== Segment start ==

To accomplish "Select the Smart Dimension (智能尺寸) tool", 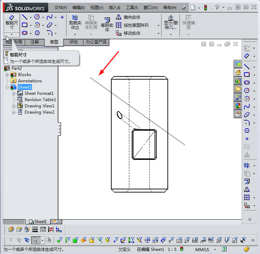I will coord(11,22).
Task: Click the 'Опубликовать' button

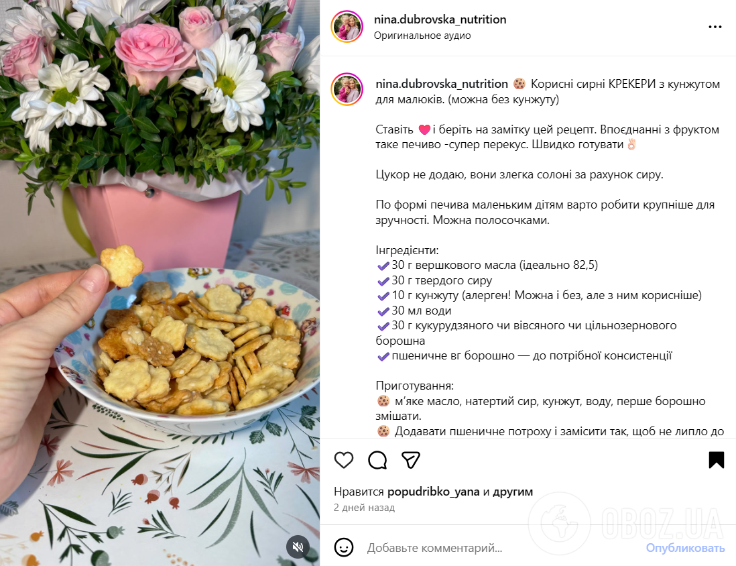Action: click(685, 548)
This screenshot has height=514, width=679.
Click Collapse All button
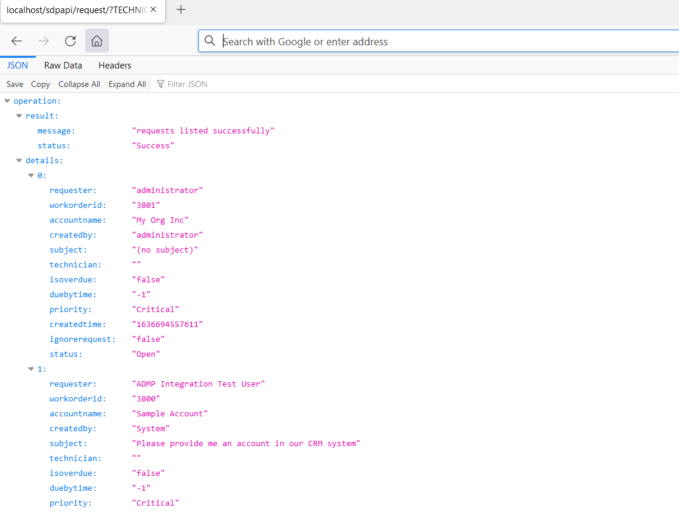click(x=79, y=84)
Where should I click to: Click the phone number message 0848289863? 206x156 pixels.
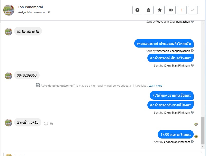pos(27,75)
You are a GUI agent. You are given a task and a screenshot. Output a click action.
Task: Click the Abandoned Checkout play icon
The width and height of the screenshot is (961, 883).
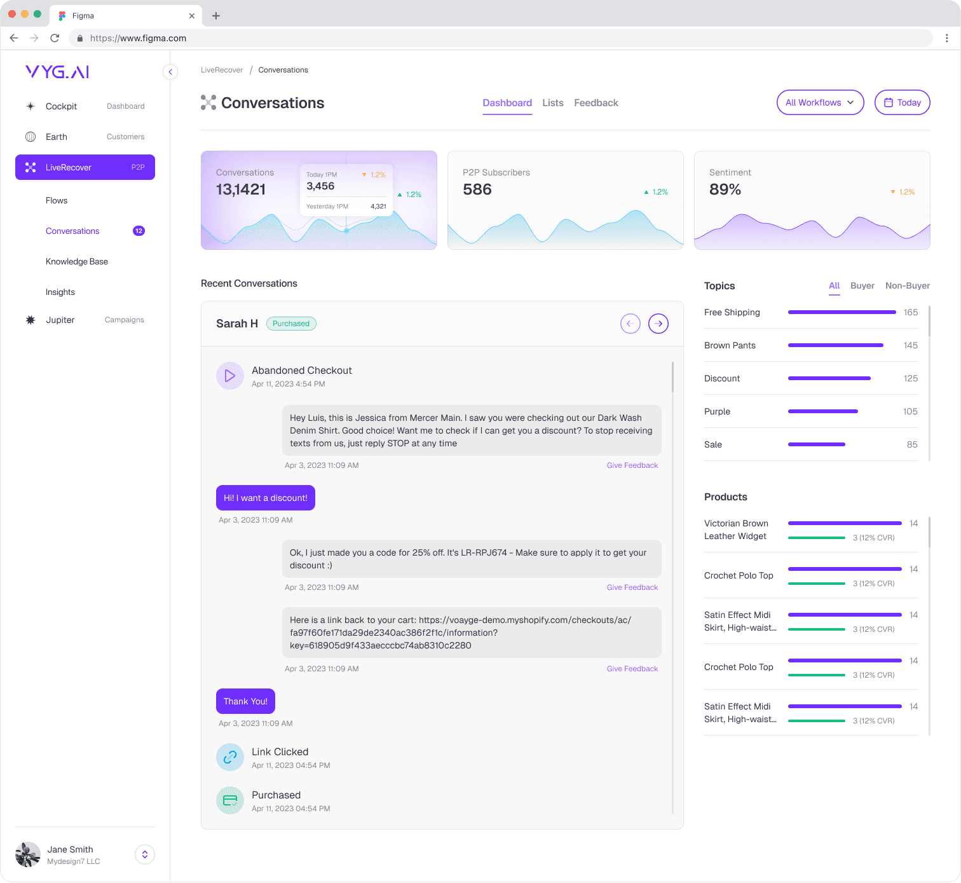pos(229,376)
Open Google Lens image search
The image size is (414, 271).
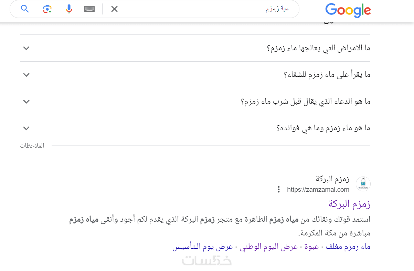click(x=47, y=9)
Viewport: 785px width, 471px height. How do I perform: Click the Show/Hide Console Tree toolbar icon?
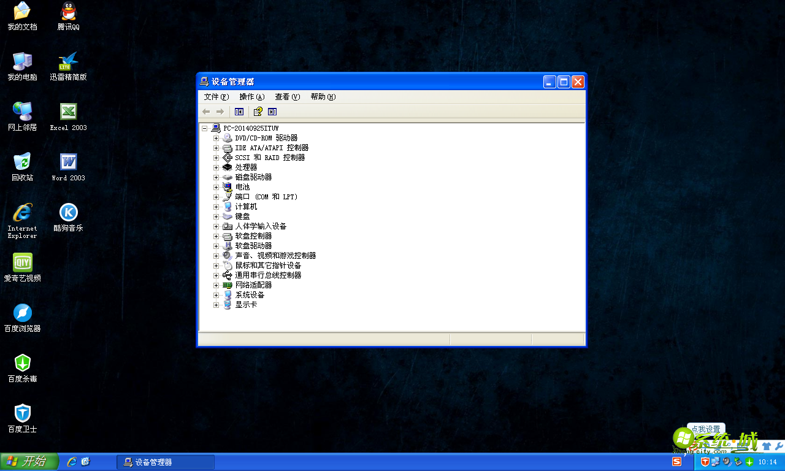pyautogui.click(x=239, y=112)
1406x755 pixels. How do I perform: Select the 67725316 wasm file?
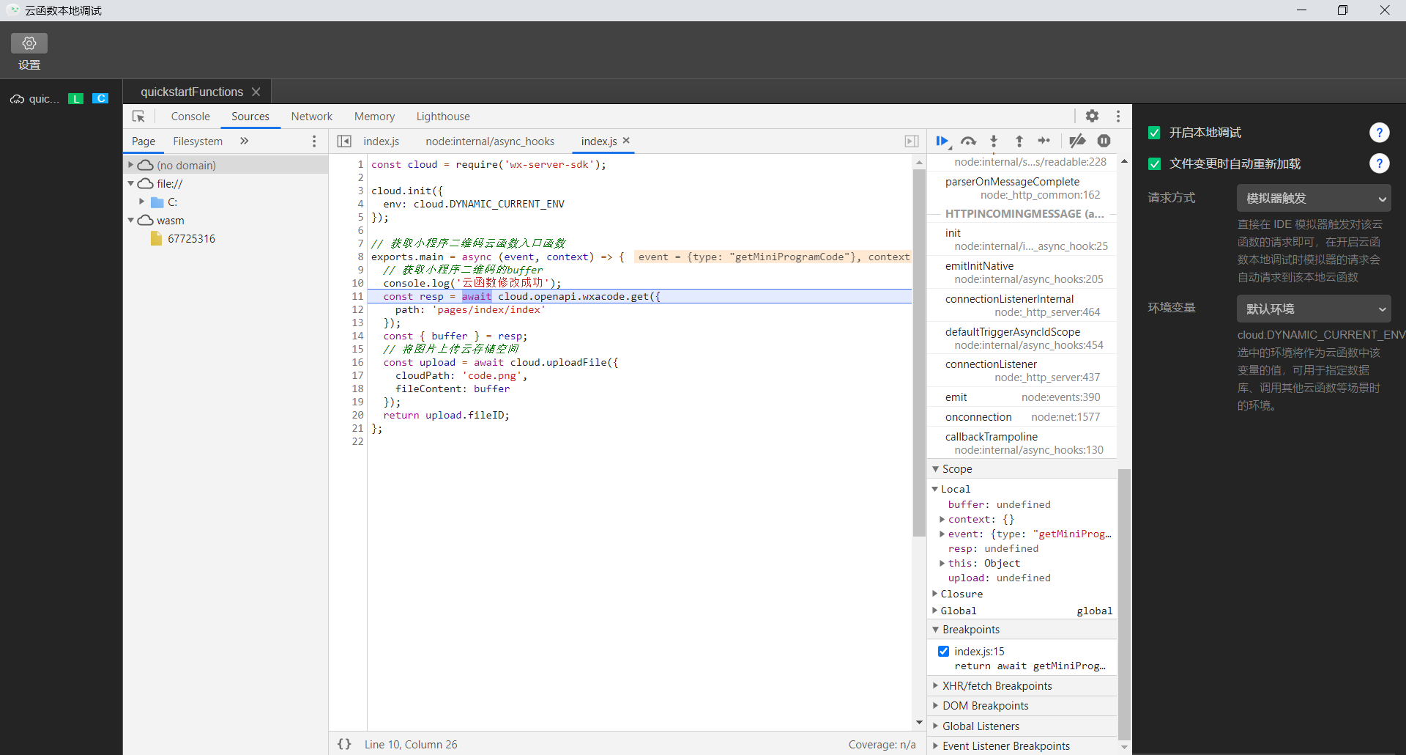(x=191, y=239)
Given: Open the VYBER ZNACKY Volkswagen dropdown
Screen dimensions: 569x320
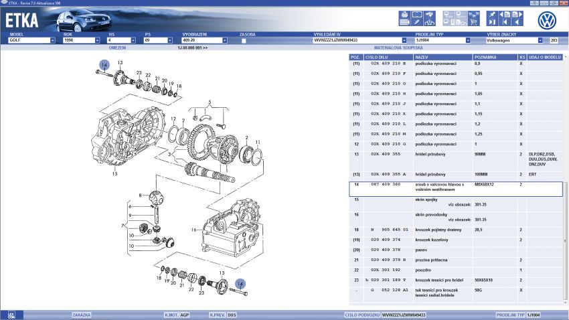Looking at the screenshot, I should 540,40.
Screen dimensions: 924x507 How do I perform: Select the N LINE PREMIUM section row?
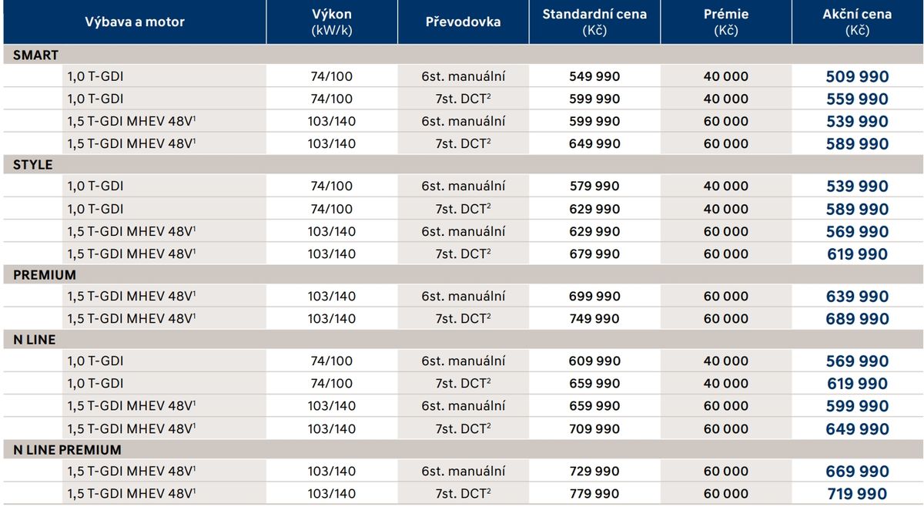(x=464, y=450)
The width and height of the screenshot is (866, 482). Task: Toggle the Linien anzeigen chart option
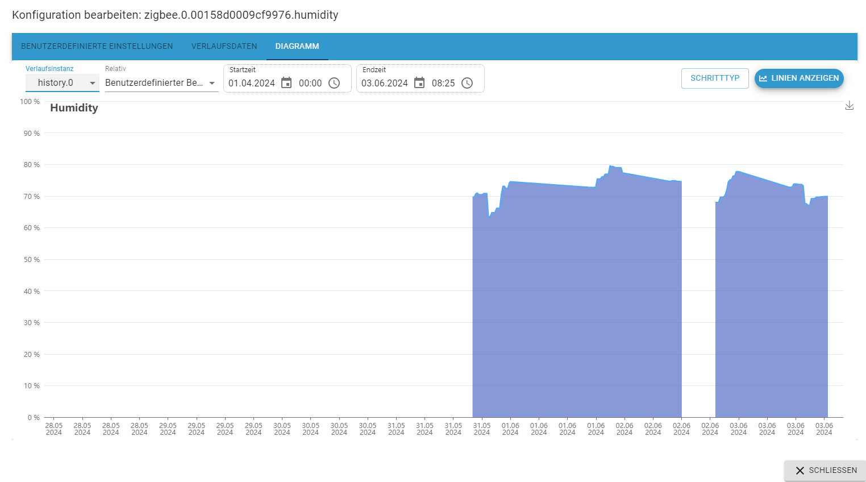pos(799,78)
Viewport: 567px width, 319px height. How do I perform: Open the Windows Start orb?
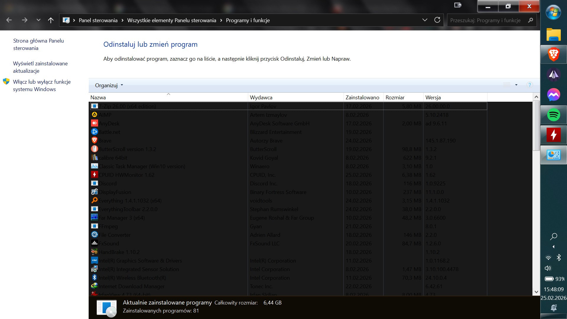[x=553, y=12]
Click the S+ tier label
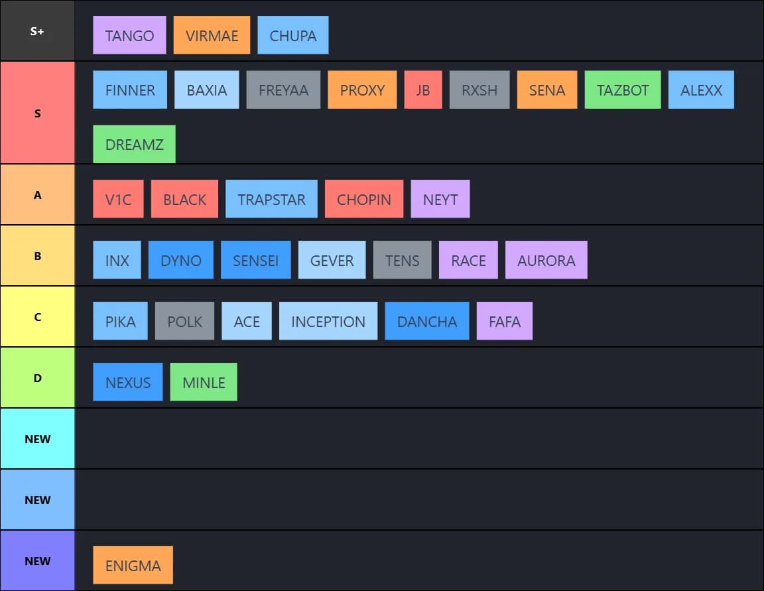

== Segment end ==

(Problem description): From the line containing "Viewport: 785px width, 471px" down to the final line of the material above, reproduce each line exactly and include no images.

(Response area):
Viewport: 785px width, 471px height. How do I perform: Click the Show/Hide Console Tree toolbar icon?
pyautogui.click(x=239, y=112)
1406x755 pixels. How do I perform: Select the 67725316 wasm file?
(x=191, y=239)
Given: Open the VYBER ZNACKY Volkswagen dropdown
Screen dimensions: 569x320
Looking at the screenshot, I should 540,40.
Screen dimensions: 924x507 How do I perform: Select the N LINE PREMIUM section row?
(x=464, y=450)
The width and height of the screenshot is (866, 482). Task: Toggle the Linien anzeigen chart option
pos(799,78)
Viewport: 567px width, 319px height. How do I perform: Open the Windows Start orb?
[x=553, y=12]
Click the S+ tier label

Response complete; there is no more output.